INSTRUCTIONS TO FOLLOW:
Restate the records that follow. Every word must match.

DATA TO USE:
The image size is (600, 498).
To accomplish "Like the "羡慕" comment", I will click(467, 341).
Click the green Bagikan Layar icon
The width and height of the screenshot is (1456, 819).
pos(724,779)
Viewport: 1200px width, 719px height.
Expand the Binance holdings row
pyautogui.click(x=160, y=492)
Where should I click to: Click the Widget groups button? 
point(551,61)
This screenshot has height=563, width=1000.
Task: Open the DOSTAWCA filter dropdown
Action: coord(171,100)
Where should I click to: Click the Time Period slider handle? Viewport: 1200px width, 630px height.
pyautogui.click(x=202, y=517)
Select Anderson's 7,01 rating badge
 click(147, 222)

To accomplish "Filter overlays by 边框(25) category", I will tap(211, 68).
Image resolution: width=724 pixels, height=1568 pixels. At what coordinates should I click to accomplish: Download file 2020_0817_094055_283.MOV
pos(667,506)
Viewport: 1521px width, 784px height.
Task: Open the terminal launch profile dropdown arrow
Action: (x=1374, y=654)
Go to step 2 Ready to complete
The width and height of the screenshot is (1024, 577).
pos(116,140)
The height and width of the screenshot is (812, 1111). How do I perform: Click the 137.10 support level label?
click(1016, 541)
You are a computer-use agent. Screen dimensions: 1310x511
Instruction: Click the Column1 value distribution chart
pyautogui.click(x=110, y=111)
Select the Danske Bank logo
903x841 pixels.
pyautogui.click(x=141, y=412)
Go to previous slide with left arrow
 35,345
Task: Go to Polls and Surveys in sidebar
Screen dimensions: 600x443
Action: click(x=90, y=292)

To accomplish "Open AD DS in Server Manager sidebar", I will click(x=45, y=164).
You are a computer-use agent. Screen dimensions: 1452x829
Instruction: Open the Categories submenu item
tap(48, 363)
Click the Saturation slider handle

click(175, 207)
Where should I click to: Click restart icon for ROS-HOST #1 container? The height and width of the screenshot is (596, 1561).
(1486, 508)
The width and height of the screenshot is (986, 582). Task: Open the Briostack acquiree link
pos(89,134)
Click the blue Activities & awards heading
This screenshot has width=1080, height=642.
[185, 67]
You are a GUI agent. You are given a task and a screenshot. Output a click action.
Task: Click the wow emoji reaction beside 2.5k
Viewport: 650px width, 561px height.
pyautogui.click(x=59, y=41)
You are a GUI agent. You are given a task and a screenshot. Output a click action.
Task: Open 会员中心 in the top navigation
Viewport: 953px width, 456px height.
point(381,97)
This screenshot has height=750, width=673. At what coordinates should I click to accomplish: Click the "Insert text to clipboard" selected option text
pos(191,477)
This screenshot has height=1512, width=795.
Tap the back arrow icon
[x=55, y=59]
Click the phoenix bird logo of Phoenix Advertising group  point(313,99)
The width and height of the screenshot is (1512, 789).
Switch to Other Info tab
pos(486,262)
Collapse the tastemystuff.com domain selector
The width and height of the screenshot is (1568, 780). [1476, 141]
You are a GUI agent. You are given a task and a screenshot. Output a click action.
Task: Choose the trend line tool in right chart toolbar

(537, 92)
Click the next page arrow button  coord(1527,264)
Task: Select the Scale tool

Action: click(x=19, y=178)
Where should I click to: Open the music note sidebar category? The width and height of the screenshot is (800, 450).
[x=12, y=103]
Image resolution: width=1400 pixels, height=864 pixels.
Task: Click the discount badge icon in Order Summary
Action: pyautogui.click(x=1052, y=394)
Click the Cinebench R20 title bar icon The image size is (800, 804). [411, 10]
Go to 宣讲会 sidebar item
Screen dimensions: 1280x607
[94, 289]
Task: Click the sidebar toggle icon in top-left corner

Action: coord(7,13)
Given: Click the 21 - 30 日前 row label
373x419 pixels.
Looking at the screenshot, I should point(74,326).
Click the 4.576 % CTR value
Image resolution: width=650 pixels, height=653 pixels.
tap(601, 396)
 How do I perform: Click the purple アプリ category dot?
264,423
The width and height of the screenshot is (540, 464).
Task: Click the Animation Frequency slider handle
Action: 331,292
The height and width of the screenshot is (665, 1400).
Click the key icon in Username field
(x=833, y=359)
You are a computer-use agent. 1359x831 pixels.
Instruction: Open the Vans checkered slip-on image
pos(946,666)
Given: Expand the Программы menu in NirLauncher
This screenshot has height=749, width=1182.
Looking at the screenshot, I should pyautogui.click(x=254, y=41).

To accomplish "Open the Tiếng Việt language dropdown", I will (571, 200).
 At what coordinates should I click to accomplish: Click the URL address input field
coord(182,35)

RESULT:
The image size is (600, 498).
To accomplish "Like the "羡慕" comment", I will click(467, 341).
Click the green Bagikan Layar icon
The width and height of the screenshot is (1456, 819).
pos(724,779)
Viewport: 1200px width, 719px height.
Expand the Binance holdings row
pyautogui.click(x=160, y=492)
Where should I click to: Click the Widget groups button? 
point(551,61)
This screenshot has height=563, width=1000.
Task: Open the DOSTAWCA filter dropdown
Action: coord(171,100)
Where should I click to: Click the Time Period slider handle? Viewport: 1200px width, 630px height.
pyautogui.click(x=202, y=517)
Select Anderson's 7,01 rating badge
 click(147, 222)

To accomplish "Filter overlays by 边框(25) category", I will tap(211, 68).
Image resolution: width=724 pixels, height=1568 pixels. At what coordinates should I click to accomplish: Download file 2020_0817_094055_283.MOV
pos(667,506)
Viewport: 1521px width, 784px height.
Task: Open the terminal launch profile dropdown arrow
Action: (x=1374, y=654)
Go to step 2 Ready to complete
The width and height of the screenshot is (1024, 577).
pos(116,140)
The height and width of the screenshot is (812, 1111). How do I perform: Click the 137.10 support level label?
click(1016, 541)
You are a computer-use agent. Screen dimensions: 1310x511
Instruction: Click the Column1 value distribution chart
pyautogui.click(x=110, y=111)
Select the Danske Bank logo
903x841 pixels.
pyautogui.click(x=141, y=412)
Go to previous slide with left arrow
 35,345
Task: Go to Polls and Surveys in sidebar
Screen dimensions: 600x443
Action: click(x=90, y=292)

To accomplish "Open AD DS in Server Manager sidebar", I will click(x=45, y=164).
You are a computer-use agent. Screen dimensions: 1452x829
Instruction: Open the Categories submenu item
tap(48, 363)
Click the Saturation slider handle

click(175, 207)
Where should I click to: Click restart icon for ROS-HOST #1 container? The height and width of the screenshot is (596, 1561).
(1486, 508)
The width and height of the screenshot is (986, 582). Task: Open the Briostack acquiree link
pos(89,134)
Click the blue Activities & awards heading
This screenshot has width=1080, height=642.
[185, 67]
You are a GUI agent. You are given a task and a screenshot. Output a click action.
Task: Click the wow emoji reaction beside 2.5k
Viewport: 650px width, 561px height.
pyautogui.click(x=59, y=41)
You are a GUI agent. You are given a task and a screenshot. Output a click action.
Task: Open 会员中心 in the top navigation
Viewport: 953px width, 456px height.
point(381,97)
This screenshot has height=750, width=673. At what coordinates should I click to accomplish: Click the "Insert text to clipboard" selected option text
pos(191,477)
This screenshot has height=1512, width=795.
Tap the back arrow icon
[x=55, y=59]
Click the phoenix bird logo of Phoenix Advertising group  point(313,99)
The width and height of the screenshot is (1512, 789).
Switch to Other Info tab
pos(486,262)
Collapse the tastemystuff.com domain selector
The width and height of the screenshot is (1568, 780). [1476, 141]
You are a GUI agent. You are given a task and a screenshot. Output a click action.
Task: Choose the trend line tool in right chart toolbar

(537, 92)
Click the next page arrow button  coord(1527,264)
Task: Select the Scale tool

Action: click(x=19, y=178)
Where should I click to: Open the music note sidebar category? The width and height of the screenshot is (800, 450).
[x=12, y=103]
Image resolution: width=1400 pixels, height=864 pixels.
Task: Click the discount badge icon in Order Summary
Action: pyautogui.click(x=1052, y=394)
Click the Cinebench R20 title bar icon The image size is (800, 804). [411, 10]
Go to 宣讲会 sidebar item
Screen dimensions: 1280x607
[94, 289]
Task: Click the sidebar toggle icon in top-left corner

Action: coord(7,13)
Given: Click the 21 - 30 日前 row label
373x419 pixels.
Looking at the screenshot, I should point(74,326).
Click the 4.576 % CTR value
Image resolution: width=650 pixels, height=653 pixels.
tap(601, 396)
 How do I perform: Click the purple アプリ category dot?
264,423
The width and height of the screenshot is (540, 464).
Task: Click the Animation Frequency slider handle
Action: 331,292
The height and width of the screenshot is (665, 1400).
Click the key icon in Username field
(x=833, y=359)
You are a computer-use agent. 1359x831 pixels.
Instruction: Open the Vans checkered slip-on image
pos(946,666)
Given: Expand the Программы menu in NirLauncher
This screenshot has height=749, width=1182.
Looking at the screenshot, I should pyautogui.click(x=254, y=41).

To accomplish "Open the Tiếng Việt language dropdown", I will (571, 200).
 At what coordinates should I click to accomplish: Click the URL address input field
coord(182,35)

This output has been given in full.